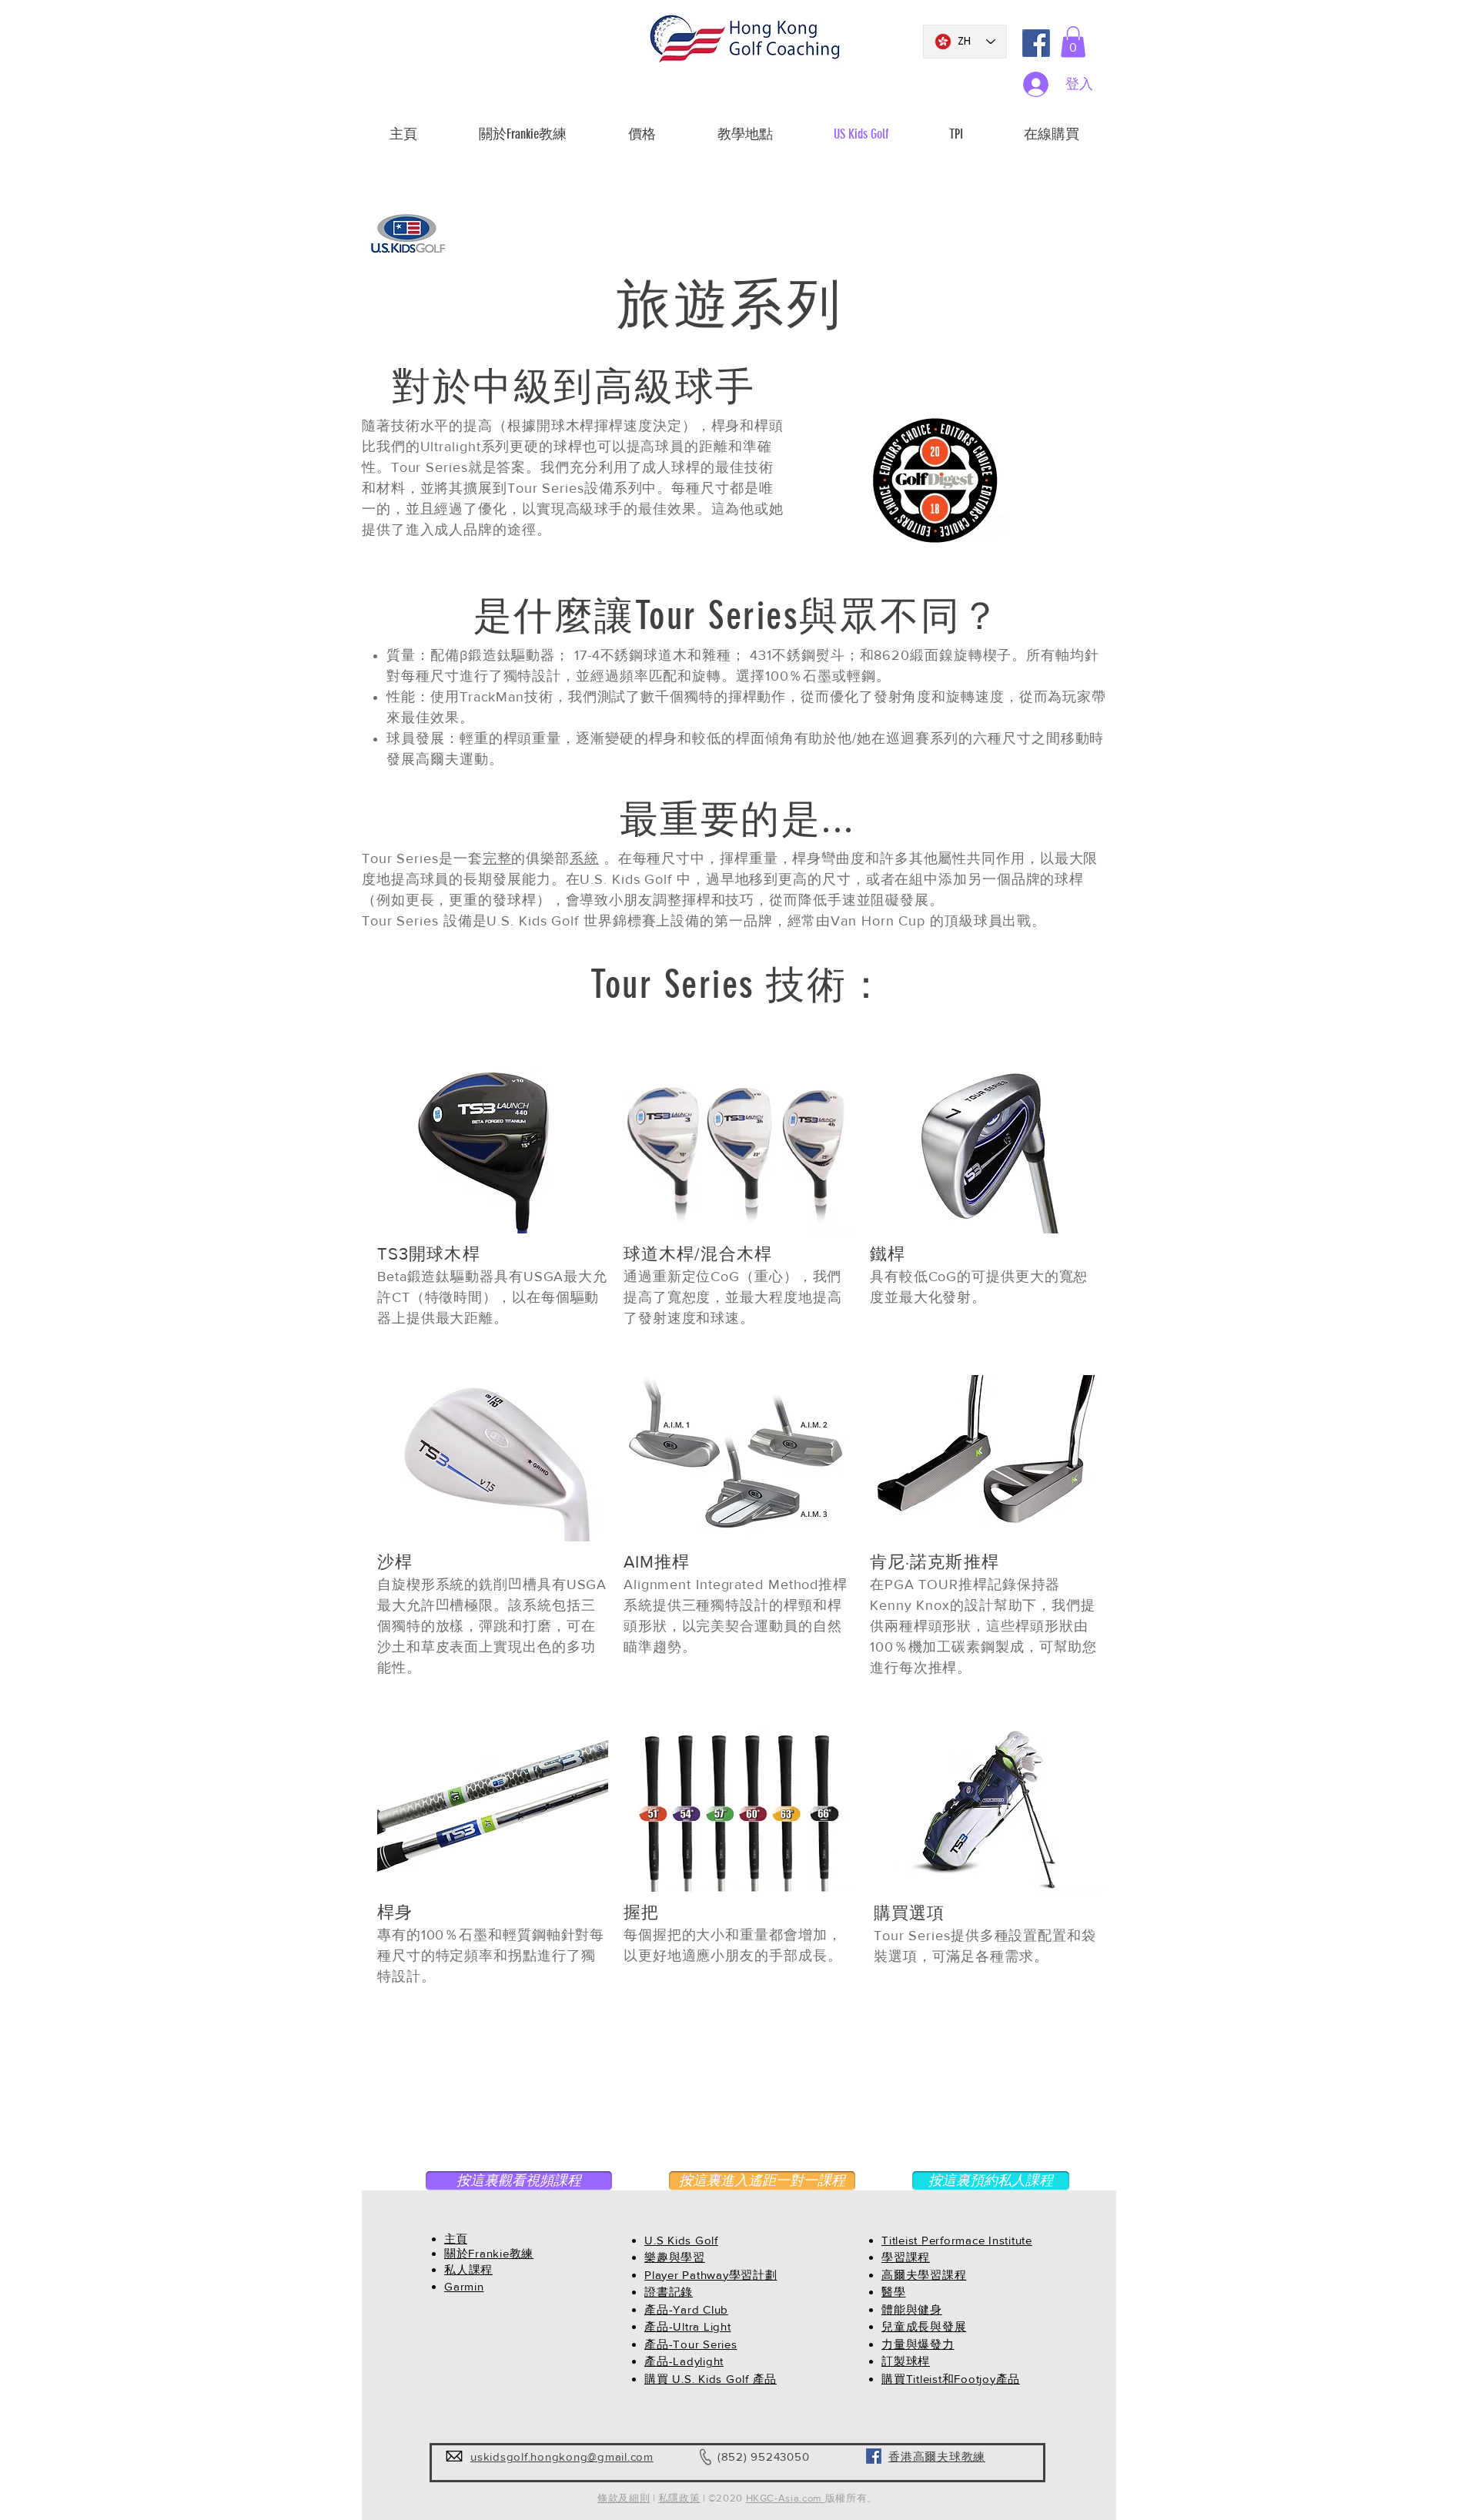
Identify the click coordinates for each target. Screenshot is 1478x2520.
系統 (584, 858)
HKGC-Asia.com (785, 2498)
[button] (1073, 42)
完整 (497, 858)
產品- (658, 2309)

····················

**Problem details**
Leave out the pictures and output everything else in the records exactly.

**Problem solution**
Identify the click coordinates for each target. Screenshot is 1478x2520.
系統 (584, 858)
HKGC-Asia.com (785, 2498)
[button] (1073, 42)
完整 (497, 858)
產品- (658, 2309)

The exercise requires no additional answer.